Task objective: Which lines in the records below hold the word "orange"? Copy each of them.

Stored records:
----
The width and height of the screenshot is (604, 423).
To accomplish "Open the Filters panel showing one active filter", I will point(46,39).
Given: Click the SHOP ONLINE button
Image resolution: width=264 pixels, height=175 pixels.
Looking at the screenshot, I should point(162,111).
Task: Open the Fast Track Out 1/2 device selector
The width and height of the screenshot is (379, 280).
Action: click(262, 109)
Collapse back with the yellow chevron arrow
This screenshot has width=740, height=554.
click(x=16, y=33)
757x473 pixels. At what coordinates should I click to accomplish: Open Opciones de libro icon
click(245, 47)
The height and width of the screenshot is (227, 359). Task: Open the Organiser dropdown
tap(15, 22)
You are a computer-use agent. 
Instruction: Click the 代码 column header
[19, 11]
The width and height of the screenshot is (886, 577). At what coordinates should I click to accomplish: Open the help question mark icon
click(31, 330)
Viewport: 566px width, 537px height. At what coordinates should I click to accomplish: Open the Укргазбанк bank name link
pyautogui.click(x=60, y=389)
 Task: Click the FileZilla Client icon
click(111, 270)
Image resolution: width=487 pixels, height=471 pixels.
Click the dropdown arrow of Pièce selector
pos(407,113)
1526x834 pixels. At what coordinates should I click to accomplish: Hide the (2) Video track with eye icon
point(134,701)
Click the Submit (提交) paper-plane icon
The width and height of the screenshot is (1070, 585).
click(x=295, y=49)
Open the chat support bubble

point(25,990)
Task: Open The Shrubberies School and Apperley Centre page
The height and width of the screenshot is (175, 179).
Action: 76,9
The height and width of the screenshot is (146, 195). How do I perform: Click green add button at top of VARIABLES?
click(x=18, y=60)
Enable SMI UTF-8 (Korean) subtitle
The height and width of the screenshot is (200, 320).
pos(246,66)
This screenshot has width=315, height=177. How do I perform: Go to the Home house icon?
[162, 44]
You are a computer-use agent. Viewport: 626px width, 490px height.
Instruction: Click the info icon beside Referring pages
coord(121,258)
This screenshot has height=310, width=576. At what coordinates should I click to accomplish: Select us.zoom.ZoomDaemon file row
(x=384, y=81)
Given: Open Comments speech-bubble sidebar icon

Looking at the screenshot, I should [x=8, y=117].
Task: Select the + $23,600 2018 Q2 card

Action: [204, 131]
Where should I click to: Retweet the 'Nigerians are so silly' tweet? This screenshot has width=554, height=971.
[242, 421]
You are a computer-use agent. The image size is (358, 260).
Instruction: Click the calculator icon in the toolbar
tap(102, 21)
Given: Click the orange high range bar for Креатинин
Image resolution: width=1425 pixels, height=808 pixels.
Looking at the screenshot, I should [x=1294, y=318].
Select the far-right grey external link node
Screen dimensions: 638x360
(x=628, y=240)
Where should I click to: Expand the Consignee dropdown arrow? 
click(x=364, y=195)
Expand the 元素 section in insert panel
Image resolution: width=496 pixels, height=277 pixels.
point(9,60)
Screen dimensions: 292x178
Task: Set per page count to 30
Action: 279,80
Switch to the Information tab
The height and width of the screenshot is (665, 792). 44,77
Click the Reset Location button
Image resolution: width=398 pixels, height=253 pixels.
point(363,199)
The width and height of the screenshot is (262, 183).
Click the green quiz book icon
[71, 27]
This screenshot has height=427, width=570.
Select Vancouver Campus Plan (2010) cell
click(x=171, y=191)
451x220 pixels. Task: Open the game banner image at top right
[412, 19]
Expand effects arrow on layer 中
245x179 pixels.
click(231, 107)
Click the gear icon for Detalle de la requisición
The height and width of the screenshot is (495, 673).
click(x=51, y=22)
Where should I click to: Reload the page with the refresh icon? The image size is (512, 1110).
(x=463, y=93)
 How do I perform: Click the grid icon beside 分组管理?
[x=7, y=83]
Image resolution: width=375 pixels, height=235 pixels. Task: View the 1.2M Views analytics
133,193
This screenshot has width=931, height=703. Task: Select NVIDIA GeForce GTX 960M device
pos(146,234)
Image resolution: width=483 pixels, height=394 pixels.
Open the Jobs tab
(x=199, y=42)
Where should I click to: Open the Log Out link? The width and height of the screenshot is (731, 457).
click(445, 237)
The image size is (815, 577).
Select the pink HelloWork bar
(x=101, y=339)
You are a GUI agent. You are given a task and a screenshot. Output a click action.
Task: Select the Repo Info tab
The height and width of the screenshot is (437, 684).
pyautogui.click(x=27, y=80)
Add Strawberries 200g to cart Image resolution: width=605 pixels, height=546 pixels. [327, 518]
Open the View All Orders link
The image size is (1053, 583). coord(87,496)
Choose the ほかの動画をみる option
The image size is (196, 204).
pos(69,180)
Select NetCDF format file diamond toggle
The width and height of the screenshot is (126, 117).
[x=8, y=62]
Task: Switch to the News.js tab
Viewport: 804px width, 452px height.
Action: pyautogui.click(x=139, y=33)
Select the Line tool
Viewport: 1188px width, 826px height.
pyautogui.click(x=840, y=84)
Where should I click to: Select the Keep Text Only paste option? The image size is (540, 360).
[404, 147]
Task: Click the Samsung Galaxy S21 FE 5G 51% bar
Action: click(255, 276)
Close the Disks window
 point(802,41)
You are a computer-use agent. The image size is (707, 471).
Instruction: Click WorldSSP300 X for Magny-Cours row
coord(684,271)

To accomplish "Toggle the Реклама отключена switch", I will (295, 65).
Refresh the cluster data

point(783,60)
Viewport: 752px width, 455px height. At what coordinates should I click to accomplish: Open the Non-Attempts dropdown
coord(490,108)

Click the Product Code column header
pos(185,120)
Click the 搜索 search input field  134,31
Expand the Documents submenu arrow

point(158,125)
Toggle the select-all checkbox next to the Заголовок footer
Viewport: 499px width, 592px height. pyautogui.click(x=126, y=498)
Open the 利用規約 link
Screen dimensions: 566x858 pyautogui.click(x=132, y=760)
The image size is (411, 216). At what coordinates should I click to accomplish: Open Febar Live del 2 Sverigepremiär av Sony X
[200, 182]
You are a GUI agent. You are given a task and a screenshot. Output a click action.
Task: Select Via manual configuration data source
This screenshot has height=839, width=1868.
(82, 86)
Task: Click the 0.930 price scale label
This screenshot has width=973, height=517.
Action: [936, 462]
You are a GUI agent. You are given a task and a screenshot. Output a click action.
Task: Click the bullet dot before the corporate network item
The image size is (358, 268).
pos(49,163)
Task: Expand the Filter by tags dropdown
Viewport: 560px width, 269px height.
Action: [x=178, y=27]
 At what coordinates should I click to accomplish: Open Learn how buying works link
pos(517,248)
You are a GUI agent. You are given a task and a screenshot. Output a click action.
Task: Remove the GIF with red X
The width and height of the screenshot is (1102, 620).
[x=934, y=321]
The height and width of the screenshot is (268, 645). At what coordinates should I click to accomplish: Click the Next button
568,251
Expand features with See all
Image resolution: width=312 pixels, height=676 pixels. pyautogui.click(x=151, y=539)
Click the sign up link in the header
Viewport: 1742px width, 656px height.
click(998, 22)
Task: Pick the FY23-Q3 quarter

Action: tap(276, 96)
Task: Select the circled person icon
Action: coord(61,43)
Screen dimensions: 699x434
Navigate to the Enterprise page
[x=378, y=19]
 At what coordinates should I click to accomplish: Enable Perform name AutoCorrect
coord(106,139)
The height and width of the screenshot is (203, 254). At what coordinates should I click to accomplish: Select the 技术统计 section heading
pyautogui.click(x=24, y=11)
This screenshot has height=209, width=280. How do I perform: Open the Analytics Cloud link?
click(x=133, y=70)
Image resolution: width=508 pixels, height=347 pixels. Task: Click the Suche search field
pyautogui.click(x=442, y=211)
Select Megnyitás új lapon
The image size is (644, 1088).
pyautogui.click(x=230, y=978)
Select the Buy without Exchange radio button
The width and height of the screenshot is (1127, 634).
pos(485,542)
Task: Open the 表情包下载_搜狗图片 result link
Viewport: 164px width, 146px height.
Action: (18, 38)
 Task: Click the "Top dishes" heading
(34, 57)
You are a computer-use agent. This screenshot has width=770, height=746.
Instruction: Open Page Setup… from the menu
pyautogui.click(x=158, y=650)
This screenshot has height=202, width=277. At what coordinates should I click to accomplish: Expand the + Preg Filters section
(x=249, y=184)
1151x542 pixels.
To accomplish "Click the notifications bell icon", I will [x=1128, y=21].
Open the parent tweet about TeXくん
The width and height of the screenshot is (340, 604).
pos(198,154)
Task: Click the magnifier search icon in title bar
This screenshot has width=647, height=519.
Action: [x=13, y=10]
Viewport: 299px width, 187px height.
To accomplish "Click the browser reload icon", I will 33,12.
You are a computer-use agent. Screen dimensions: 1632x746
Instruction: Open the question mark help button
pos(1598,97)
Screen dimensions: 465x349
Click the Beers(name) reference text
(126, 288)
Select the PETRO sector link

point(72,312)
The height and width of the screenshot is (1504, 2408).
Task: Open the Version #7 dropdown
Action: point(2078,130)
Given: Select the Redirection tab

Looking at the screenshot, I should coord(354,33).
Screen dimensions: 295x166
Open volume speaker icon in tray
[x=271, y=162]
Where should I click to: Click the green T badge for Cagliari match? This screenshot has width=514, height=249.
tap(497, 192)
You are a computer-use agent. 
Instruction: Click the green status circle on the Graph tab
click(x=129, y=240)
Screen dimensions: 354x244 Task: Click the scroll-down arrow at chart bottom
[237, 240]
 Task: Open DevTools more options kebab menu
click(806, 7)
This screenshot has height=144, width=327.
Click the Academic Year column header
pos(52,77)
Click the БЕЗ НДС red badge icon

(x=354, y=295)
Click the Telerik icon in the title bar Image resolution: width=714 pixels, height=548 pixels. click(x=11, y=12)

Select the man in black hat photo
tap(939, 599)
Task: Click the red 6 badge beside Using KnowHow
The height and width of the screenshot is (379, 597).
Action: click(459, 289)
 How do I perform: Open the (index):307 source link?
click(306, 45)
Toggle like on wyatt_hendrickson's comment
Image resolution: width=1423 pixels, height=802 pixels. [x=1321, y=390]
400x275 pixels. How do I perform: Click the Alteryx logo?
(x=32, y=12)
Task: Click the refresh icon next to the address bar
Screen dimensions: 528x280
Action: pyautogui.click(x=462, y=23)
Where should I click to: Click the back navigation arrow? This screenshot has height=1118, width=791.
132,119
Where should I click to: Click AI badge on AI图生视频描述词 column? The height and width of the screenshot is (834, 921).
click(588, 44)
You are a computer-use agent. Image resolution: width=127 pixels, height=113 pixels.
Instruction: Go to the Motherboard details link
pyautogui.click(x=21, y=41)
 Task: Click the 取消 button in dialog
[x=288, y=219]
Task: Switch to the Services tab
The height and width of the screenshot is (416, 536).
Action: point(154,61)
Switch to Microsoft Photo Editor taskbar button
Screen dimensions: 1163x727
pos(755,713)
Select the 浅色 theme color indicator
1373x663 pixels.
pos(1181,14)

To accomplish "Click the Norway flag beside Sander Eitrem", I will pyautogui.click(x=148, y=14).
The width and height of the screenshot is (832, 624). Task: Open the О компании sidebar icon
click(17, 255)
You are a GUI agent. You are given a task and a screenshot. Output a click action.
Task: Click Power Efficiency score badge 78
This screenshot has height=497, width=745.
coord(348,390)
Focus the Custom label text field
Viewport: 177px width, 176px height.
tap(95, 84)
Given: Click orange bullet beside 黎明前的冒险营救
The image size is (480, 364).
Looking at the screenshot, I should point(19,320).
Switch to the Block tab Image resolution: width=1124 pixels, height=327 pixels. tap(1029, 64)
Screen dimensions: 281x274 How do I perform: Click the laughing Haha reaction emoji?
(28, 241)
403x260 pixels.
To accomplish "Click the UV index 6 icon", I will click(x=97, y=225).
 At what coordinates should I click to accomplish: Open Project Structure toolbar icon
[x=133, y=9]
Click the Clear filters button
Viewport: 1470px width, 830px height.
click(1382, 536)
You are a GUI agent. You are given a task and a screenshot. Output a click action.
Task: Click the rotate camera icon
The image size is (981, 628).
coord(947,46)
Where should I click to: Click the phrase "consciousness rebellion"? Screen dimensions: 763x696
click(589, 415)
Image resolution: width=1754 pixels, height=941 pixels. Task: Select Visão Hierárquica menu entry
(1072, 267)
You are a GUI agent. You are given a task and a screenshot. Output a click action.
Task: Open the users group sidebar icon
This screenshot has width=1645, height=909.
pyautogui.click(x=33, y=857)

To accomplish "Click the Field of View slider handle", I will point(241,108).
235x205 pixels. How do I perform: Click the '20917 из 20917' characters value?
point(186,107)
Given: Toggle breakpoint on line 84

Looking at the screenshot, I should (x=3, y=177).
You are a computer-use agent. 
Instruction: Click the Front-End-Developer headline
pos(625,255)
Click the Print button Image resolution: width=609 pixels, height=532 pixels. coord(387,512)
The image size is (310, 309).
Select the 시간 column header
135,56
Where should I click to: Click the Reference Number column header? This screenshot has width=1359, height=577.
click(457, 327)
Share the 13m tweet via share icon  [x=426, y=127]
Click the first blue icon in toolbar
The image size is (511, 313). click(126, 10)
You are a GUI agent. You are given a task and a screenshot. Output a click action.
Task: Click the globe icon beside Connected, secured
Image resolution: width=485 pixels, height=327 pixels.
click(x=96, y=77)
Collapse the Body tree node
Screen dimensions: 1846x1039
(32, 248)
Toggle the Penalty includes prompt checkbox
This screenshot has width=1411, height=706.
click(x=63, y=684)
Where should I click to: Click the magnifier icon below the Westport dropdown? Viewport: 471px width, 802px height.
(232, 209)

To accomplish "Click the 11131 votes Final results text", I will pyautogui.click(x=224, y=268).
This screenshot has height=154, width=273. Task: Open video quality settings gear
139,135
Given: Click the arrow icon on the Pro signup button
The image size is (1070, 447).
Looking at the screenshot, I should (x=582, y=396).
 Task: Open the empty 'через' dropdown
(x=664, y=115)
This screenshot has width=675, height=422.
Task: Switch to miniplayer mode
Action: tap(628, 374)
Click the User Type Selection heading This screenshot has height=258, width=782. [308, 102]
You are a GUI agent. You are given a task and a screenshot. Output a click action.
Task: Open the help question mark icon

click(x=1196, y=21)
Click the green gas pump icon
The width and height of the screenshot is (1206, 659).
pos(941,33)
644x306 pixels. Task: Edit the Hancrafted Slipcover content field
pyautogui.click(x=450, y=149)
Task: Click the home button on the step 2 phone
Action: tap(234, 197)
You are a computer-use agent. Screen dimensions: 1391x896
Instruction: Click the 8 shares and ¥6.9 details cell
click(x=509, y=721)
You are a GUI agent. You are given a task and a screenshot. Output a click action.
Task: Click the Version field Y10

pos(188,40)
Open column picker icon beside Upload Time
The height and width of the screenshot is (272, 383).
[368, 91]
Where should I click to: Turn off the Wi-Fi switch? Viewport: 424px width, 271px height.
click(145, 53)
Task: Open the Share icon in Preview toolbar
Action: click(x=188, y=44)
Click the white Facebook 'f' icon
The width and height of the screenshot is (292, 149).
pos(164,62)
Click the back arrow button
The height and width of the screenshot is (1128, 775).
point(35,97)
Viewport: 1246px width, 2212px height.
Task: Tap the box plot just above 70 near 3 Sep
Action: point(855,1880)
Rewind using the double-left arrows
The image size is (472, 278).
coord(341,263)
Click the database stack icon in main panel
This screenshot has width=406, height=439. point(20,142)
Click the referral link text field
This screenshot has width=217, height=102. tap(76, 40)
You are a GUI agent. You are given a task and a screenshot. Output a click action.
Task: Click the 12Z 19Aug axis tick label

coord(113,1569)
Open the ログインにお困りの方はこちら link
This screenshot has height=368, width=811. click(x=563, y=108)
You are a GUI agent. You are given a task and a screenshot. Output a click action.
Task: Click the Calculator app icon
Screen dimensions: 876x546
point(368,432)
----
Your solution:
Given: Click the orange high range bar for Креатинин
Given: Click orange bullet beside 黎明前的冒险营救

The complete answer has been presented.